Projects that merely hook solar power to the grid via inverters are “kind of one-trick ponies,” is how he described it, while grid-interactive systems are “more like a three-ring circus -- it’s managing energy, it’s managing energy storage, and it’s managing the grid.”

Of course, there’s an additional cost that comes with backing up your solar array with energy storage, or smart inverter controls that can order on-site generators to kick on when the solar power isn’t quite meeting your local demands.

Cerasuolo estimates that systems that add emergency power backup run 15 percent to 20 percent higher, while systems with lots of backup capacity -- say, enough to keep an ordinary business or facility running off the grid on a regular basis -- will add 30 percent to 40 percent to those costs.

When is that extra cost worth it? For remote industrial or military applications, the answer is clear: without batteries or local generators, it won’t run at all. That makes the remote microgrid market a natural target for the likes of SAIC, Lockheed Martin, Power Analytics (formerly EDSA) and other military specialists. General Electric is doing a big microgrid project with the U.S. Marine Corps.

Similar imperatives apply to systems built to provide power in an emergency, such as the work it’s doing with the Florida Solar Energy Center. OutBack is helping the state energy office outfit about 60 schools in the state as emergency shelters for use during disasters like hurricanes, Cerasuolo said.

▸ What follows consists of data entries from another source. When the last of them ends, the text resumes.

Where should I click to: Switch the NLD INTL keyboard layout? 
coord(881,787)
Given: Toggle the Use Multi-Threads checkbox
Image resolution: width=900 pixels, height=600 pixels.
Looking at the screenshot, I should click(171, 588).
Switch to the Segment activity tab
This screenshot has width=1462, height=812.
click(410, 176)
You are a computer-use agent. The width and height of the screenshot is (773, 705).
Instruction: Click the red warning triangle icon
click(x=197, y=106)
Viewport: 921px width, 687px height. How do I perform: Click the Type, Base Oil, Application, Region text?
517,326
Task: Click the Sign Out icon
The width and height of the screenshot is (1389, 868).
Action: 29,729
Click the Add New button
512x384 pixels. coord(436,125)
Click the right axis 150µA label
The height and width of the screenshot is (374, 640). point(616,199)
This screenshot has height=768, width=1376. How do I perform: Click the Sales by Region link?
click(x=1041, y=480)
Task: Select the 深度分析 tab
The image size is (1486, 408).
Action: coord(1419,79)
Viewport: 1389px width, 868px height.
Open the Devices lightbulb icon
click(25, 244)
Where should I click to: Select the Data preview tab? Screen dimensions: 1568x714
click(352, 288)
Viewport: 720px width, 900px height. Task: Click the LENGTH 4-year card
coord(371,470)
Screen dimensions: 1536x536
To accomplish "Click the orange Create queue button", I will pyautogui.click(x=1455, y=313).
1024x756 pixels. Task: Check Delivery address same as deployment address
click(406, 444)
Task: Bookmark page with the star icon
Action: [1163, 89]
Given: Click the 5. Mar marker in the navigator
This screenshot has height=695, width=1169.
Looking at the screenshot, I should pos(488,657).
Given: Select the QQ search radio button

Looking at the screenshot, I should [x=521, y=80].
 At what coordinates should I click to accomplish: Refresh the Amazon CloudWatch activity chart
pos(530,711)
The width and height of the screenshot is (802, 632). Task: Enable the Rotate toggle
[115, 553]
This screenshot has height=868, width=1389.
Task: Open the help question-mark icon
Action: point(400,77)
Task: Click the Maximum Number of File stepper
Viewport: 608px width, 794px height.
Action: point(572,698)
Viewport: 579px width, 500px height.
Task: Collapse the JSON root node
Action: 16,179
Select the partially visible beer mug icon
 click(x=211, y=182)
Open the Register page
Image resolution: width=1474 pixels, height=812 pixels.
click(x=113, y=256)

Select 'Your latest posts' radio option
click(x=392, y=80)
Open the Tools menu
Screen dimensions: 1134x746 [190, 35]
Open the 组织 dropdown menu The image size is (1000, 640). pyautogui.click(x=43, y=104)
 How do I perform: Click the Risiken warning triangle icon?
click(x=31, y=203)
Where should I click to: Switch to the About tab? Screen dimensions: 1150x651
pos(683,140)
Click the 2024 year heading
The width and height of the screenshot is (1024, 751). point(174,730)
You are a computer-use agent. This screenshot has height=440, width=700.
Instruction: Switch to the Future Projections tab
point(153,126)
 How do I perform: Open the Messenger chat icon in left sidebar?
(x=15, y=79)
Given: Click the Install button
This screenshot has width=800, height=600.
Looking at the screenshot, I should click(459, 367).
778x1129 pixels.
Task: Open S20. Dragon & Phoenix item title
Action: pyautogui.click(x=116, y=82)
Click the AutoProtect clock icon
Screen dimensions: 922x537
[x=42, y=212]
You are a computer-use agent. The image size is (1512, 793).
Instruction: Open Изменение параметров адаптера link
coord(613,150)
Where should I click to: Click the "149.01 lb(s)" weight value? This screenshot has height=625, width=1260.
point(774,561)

For the time being, OutBack sees its mission as “bringing power to parts of the world where it’s not available or reliable,” he said. That means that growth for systems that allow backup power and microgrid functions is “going to be very very uneven, depending on the region you’re in,” he said.

But even for grid-connected systems, being able to optimize a mix of on-site generation, energy storage and solar power can help customers manage their power use -- and thus, power bills and payback on their solar investments -- in a more effective manner, he said.

The entire solar industry is moving towards closer integration of advanced inverters, energy storage and remote monitoring and management technologies with solar panels. On the inverter side, Germany is requiring new solar inverters to perform certain functions, such as power ramping and volt/VAR control, while in the United States, startups like Petra Solar are combining solar panels and smart inverters in modules that utilities or end users can deploy for stable, grid-supporting green power.  

As for energy storage and solar, we’re seeing combinations being promoted by vendors such as SolarWorld, Samsung, BYD, Aleo Solar, centrosolar, Bosch/Voltwerk and Kyocera. Partnerships like those between General Electric and Arista, Tesla and SolarCity and Silent Power and Hanwha are trying to bring battery-backed solar to a grand scale.